**Lesetext**
╔══
„Wir schenken dir die Mehrwertsteuer!“ – diese Werbung hat jeder sicher schonmal gehört. Aber was genau ist das überhaupt? In Deutschland wird der Begriff „Mehrwertsteuer“ synonym für die Umsatzsteuer und Vorsteuer verwendet. Wer zahlt diese Steuer und warum dürfen manche die „Vorsteuer abziehen“?
Schnelleinstieg
Was ist die Umsatzsteuer?
Der eine kennt sie als Mehrwertsteuer, der andere als Umsatzsteuer und der, der es ganz genau nimmt, spricht von der Allphasen-Netto-Umsatzsteuer mit Vorsteuer-Abzug. Im Prinzip bezeichnen alle 3 Begriffe das Gleiche: Die Steuer, die du bei jedem Einkauf von Essen, Getränken, Autos, Möbeln, … ja eigentlich bei fast allem zahlst.
Wer zahlt die Umsatzsteuer?
╚══
**Gegebene Daten**
╔══
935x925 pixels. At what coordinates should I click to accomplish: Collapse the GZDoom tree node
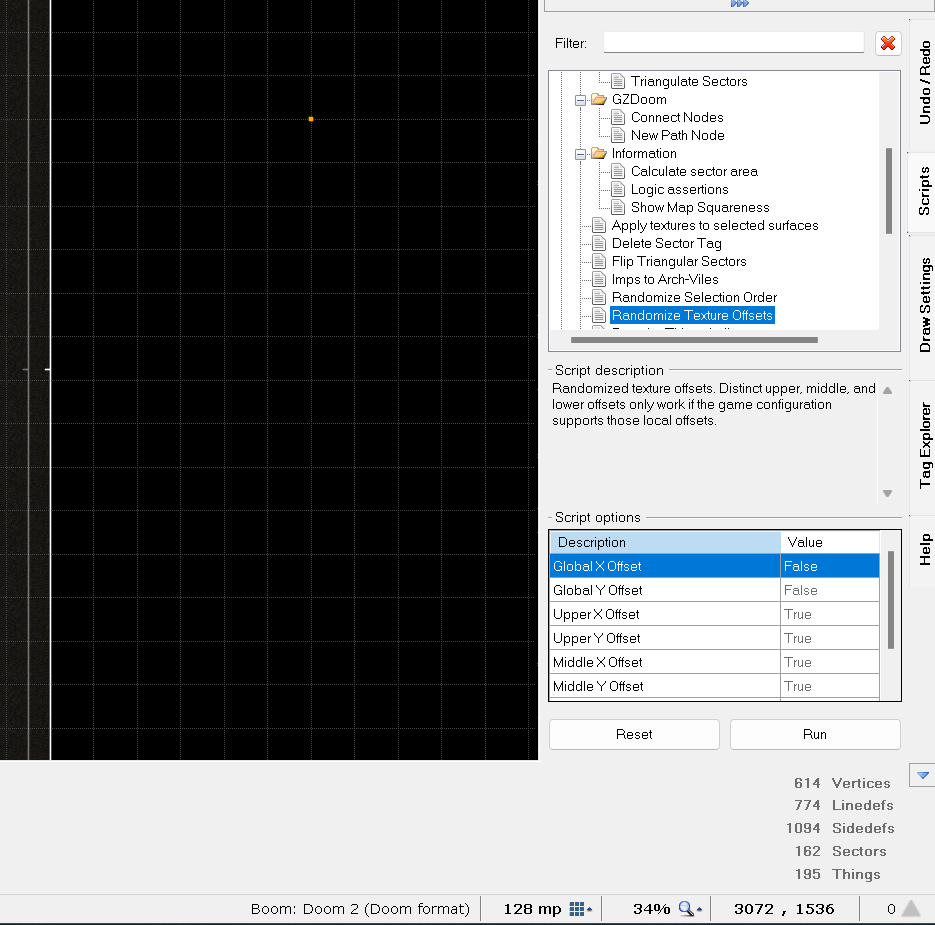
╚══
**Aufgabe 1**
Stimmen die folgenden Aussagen (a), (b) und (c) mit dem Lesetext überein? Antworte jeweils mit Ja oder Nein und zitiere die entscheidenden Worte wörtlich.
(a) In Deutschland wird der Begriff Mehrwertsteuer gleichbedeutend mit Umsatzsteuer und Vorsteuer gebraucht.
(b) Die drei genannten Begriffe bezeichnen unterschiedliche Steuern.
(c) Die Steuer fällt nur beim Kauf von Autos und Möbeln an.
**Aufgabe 2**
Beantworte die Fragen zum Lesetext kurz.
(a) Welcher Werbespruch wird zu Beginn zitiert?
(b) Welchen Begriff verwendet laut Text jemand, der es ganz genau nimmt?
(c) Welche Waren werden als Beispiele für Einkäufe aufgezählt?
**Aufgabe 3**
Erkläre anhand des Lesetextes, warum man von Mehrwertsteuer, Umsatzsteuer oder Allphasen-Netto-Umsatzsteuer mit Vorsteuer-Abzug sprechen kann, ohne etwas anderes zu meinen.

**Lösung 1**
(a) Ja: „synonym für die Umsatzsteuer und Vorsteuer verwendet“
(b) Nein: „Im Prinzip bezeichnen alle 3 Begriffe das Gleiche“
(c) Nein: „ja eigentlich bei fast allem zahlst“

**Lösung 2**
(a) „Wir schenken dir die Mehrwertsteuer!“
(b) Allphasen-Netto-Umsatzsteuer mit Vorsteuer-Abzug
(c) Essen, Getränke, Autos und Möbel

**Lösung 3**
Laut Text bezeichnen alle drei Begriffe im Prinzip das Gleiche. Gemeint ist jeweils die Steuer, die man bei fast jedem Einkauf zahlt.